Understand the possibilities that property derivatives offer

The emergence of the property derivatives market adds a further portfolio management tool into the property portfolio manager's toolbox. Property derivatives not only aid managers with potentially more efficient portfolio management techniques but also open up a whole new range of possibilities and strategies that have not been available to property investors before.

Potential strategies - the publication looks at several strategies that property investors could employ by using property derivatives, from rebalancing portfolio structures and hedging to more sophisticated hedge fund strategies such as arbitrage or relative value strategies within property derivative pricing or between property-related assets and property derivatives. The strategies highlighted in the publication are by no means an exhaustive list but give potential users an illustration of what property derivatives can offer for property portfolio managers. International and sector trading - we have already seen trading on German, French, and US markets and we have seen test trades on Canadian, Italian, Japanese and other country property indices. In addition, we have seen some sector trading in the UK. As the market matures, there is a high probability that we will see growth in international trading and especially sector trading, where one would expect property portfolio managers to have more interest. Specific asset/portfolio trades - to date, the market has focused on index-linked (eg, IPD) trades, but the future could see specific asset or portfolio derivative trades executed. Indeed, this is especially attractive if investors do not like the basis risks involved or do not have confidence in published indices. More property derivative instruments and more possibilities - as the market matures, we would expect further instruments and possibilities for property investors to emerge.

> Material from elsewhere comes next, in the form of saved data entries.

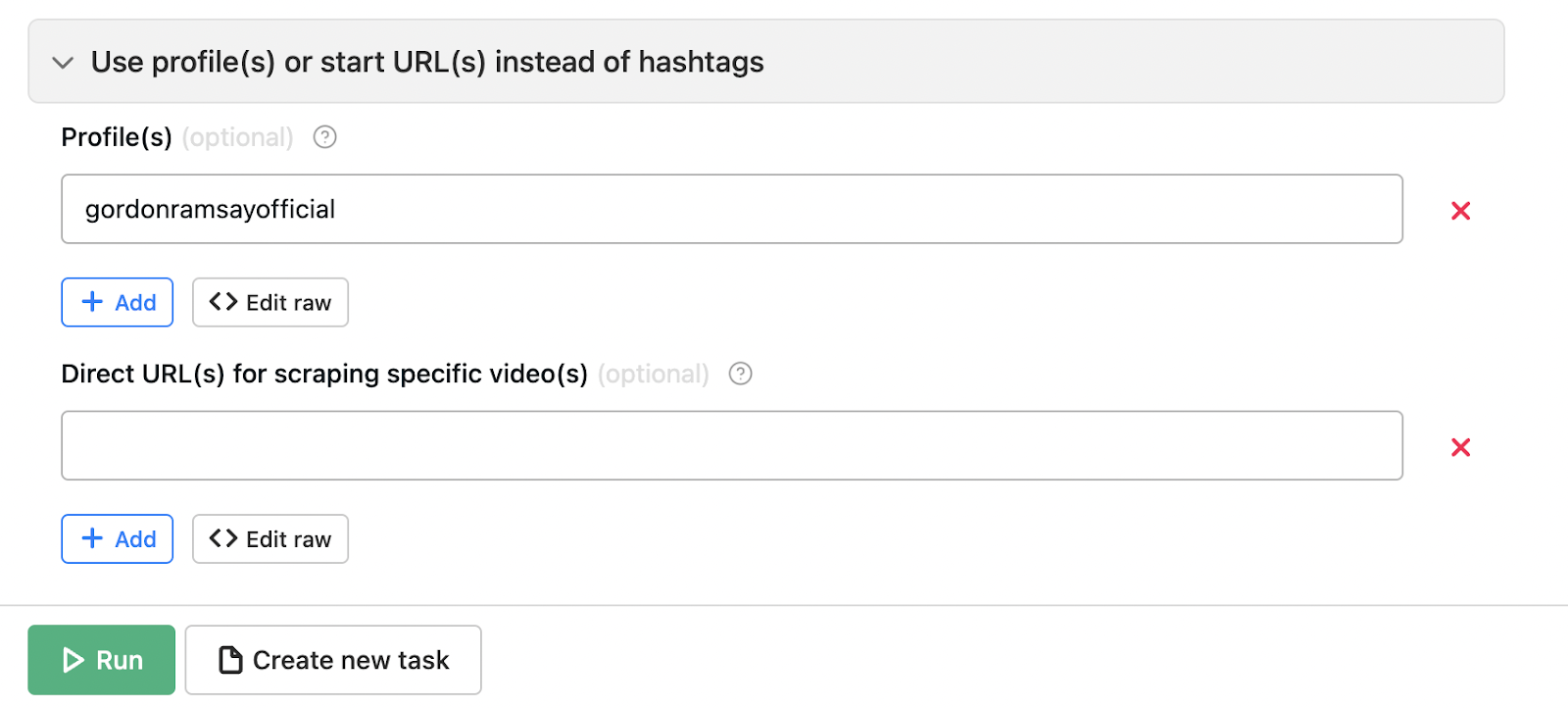Click the 'Profile(s)' field label
Image resolution: width=1568 pixels, height=708 pixels.
117,137
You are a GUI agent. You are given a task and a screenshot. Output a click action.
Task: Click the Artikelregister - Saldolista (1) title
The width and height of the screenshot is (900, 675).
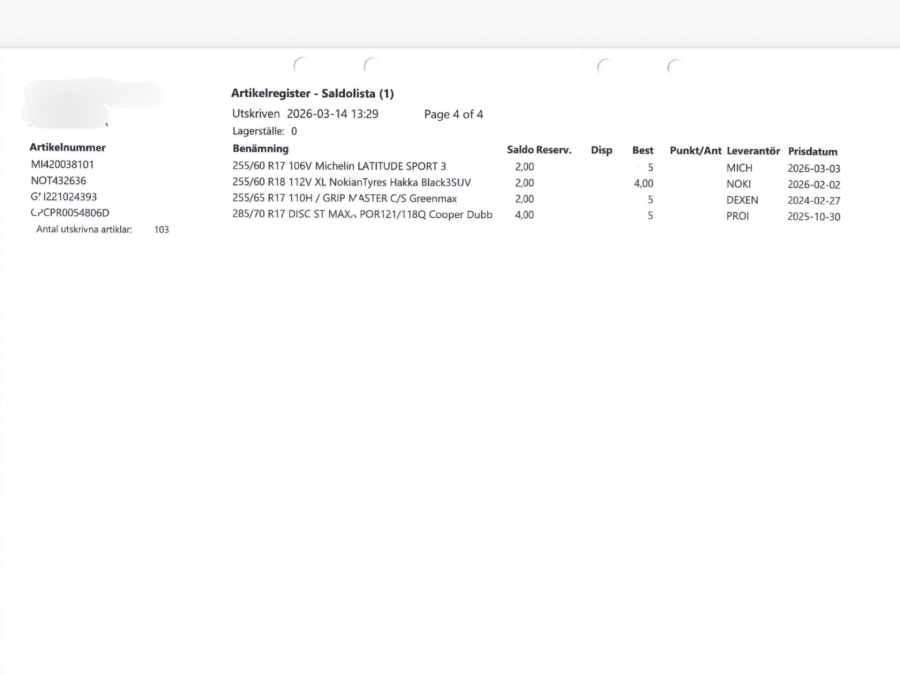click(x=312, y=93)
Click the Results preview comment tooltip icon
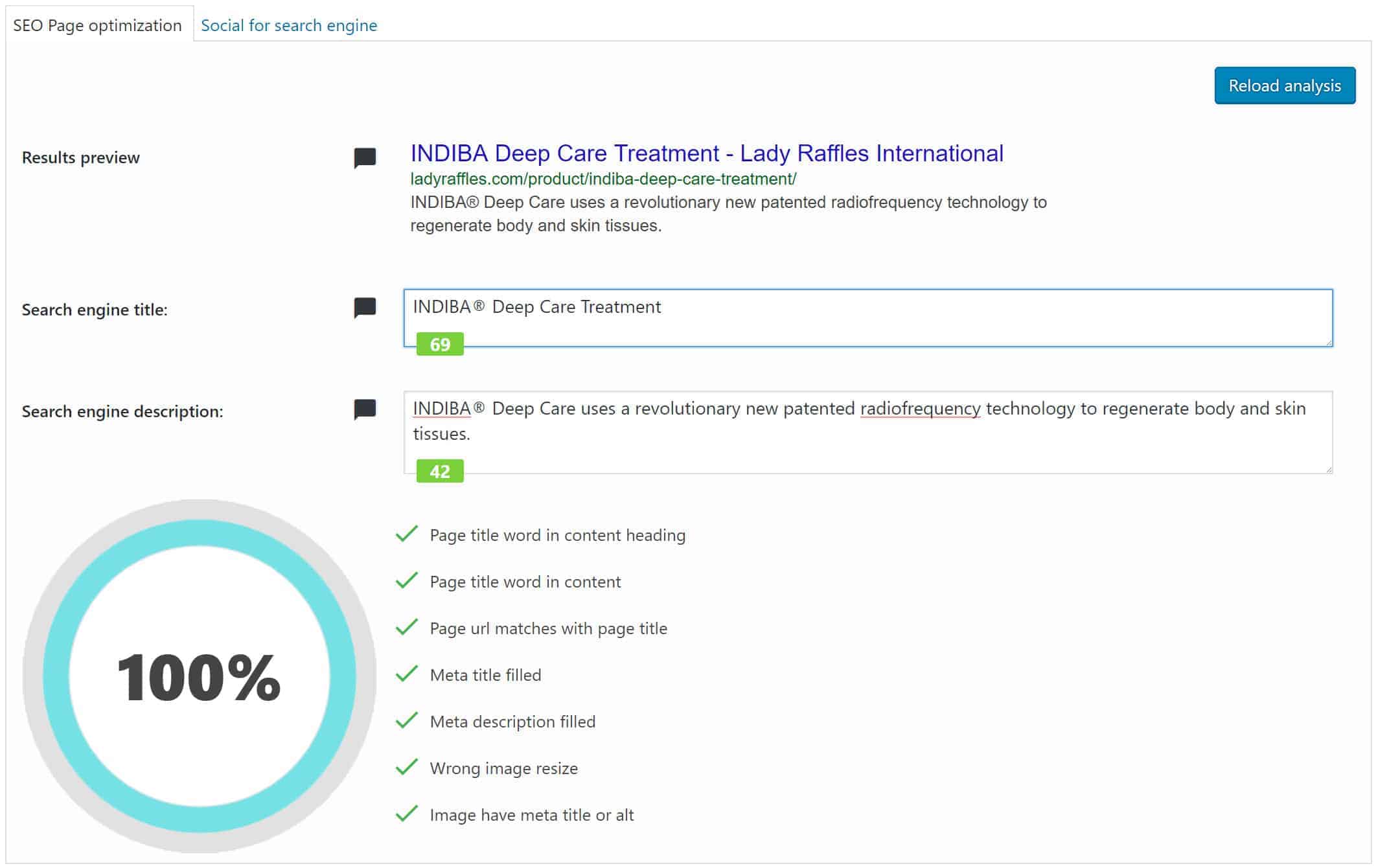 tap(365, 157)
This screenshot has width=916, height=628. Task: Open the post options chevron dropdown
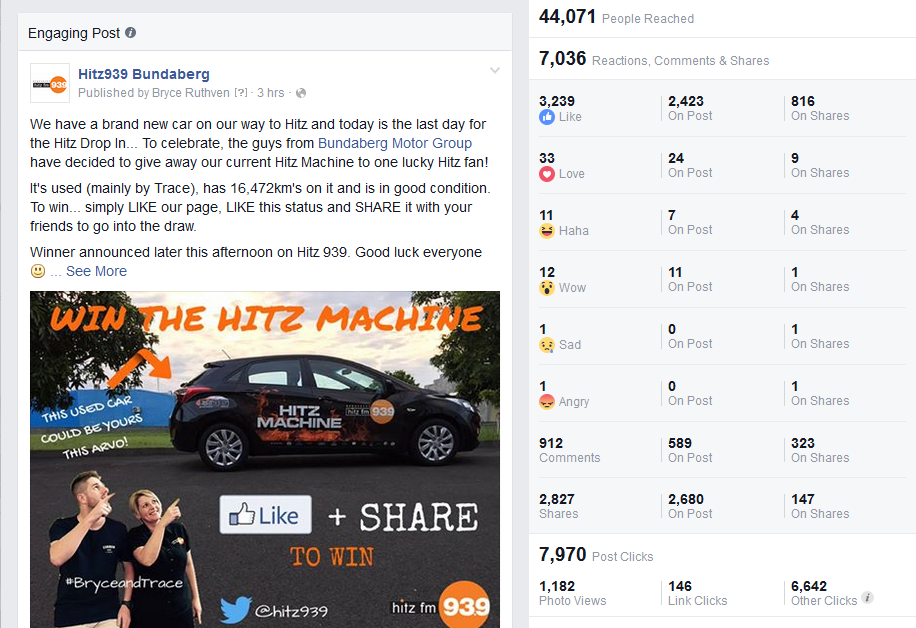pyautogui.click(x=495, y=71)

Despite the current difficult economic and property market climate, the derivatives market continues to evolve. In 2008 it was announced that Eurex, one of the world's leading derivatives exchanges, would soon be launching listed futures contracts on IPD indices, and investors should expect further instruments, ideas and possibilities to emerge.

Understand the operational barriers

Some of the key hurdles to market participation from property investors are in the form of operational barriers within investor organisations. This can range from relatively straightforward areas such as seeking and receiving approvals from the end proprietor to execute trades (ie, shareholders, investors, or trustees) to more complex areas such as the negotiation of ISDA agreements.

As a result, the second section of the publication introduces the sub-group's operational ‘toolkit', which is designed to identify the prerequisite regulatory and operational procedures that property investors need to understand before they are able to trade.
The publication demonstrates these hurdles in the form of a flowchart that investors can use as a checklist of areas to be considered. We would offer the caveat that the toolkit should be seen as a guide only, as of course each operational step is dependent upon the internal functions of each organisation. But we hope that this section of the publication gives investors a clear idea of the operational fields that need to be examined if investors want to implement a derivative trade.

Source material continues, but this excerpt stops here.